少年はひまわりのような笑みを浮かべてそう言った

「まさかうどん一杯で治るなんて、、、」

少年の顔色は正常そのものに戻った

「いやー、横浜からここまでの飲まず食わずで走ってきたからな」

「え?走ってきた?!」

(え?横浜から福岡って1000km超えてるわよ?)

あまりに異次元な言葉に風香は理解ができない

「いや、本当は飛行機で来る予定だったんだが、、、明日の予定を1週間後だと勘違いしていてな。それに昨日の夜に気が付いたんだが飛行機取ろうにも取れなくてしかなく走って来たんだ」

「半日でここまで来たんですか?!」

(な、何者なんだこの人?)

文字通り人間離れした行為に風香は目の前の少年に困惑の目を向ける

「よ、予定って何ですか?」

話を変えるように風香はそう聞く

「あー、ごめん。言えない、、、まー、そういう内容だ」

それに少年はそう申し訳なさそうにそう返した

「いえ。

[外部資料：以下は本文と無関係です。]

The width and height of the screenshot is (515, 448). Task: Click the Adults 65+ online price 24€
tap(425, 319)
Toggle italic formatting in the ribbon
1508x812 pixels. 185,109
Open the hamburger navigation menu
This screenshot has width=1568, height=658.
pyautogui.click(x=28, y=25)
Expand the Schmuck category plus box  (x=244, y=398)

初対面の相手に話す内容では無いですから、、、ところで財布落としたと言っていましたけど大丈夫なんですか?」

「ええ。まー、、、母の知り合いに会いに行く予定なので。一応は母も相手もお金持ちなので借りる」

風香の問いに少年はそう答えた

「そういえば命の恩人に名前を名乗ってなかったな。俺の名前は零だ」

「命の恩人って大げさな。私は風香です」

「全然大げさじゃないよ。結構真面目にやばかったから」

零は乾いた笑いを漏らす

「あ、住所教えてもらっても良いか。このうどんのお礼をしたい」

そして思い出した様子でそう言う

「だ、大丈夫ですよ!!たかが250円のうどんなんかで!」

風香はそう言うが

「命の価値は∞だよ。あまりよくないけどお金とかでどうだ?」

零は引き下がろうとしない

「、、、さようなら!!」

ビュン

風香は逃走した

「えー?!」

「お礼は大丈夫ですからー!!」

(零さんうどん1杯で重すぎるでしょ!!メンヘラ?!)

走りながら風香はそんなことを考えるのであった




「、、、」

(風香さん、浄化刀持っていたな、、、福岡巫女学園に居るかもな)

うどん屋に1人残された零がそう考えていると

「兄ちゃん、あの子に恩を返したいっていうなら間違ってもお金を渡すなよ」

「店主さん」

うどん屋の店主がそう声を掛けてきた

「兄ちゃんは悪い奴じゃ無さそうだから話しておくがあの子は母親の影響もあって物を貰うこと、、、特にお金は絶対にもらわないだろうな。そういうことは悪い関係が生まれるからって。何かの対価にもらう分にはいいらしいが、、、家も貧しいのに」

そしてそう助言を言った

「そうですか」

(かなりの侍気質なんだな、、、となると)

「、、、家が貧しいのは何でか教えていただけますか?」

零が頼むようにそう聞くと

「立花風香」

店主はそれだけ言った

「っ!!そういうことか」

そして零はその一言で理解した

(血のバレンタイン、、、一級穢れの菓子ノ竜を中心に北九州と西中国地方で死者5万人を出した一級穢災。ただこの穢災はただの一級穢災ではなかった。当時の巫女教会九州支部のエース部隊副隊長の立花名鏡が自身の旦那の命を優先した自己的行動によって部隊が崩壊。10人いた隊で生き残ったのは隊長の防人白と隊を離れた立花名鏡の2人だけ。エース部隊が崩壊した結果九州支部の請け負っていた場所が壊滅しそのまま他の巫女も死亡。市街地まで侵入を許し結果2万人が死亡した。ここ50年で最悪の人災と言われている最悪の穢災だな。結果立花名鏡の旦那は死亡し、立花名鏡本人は日本中どころか世界中から非難された。本来ならそのまま市民に殺されかねなかったが防人白がそれを防いだ結果その問題は解決した、、、ただ、立花名鏡は精神を病んだことから体調を崩し今も寝たきり、、、)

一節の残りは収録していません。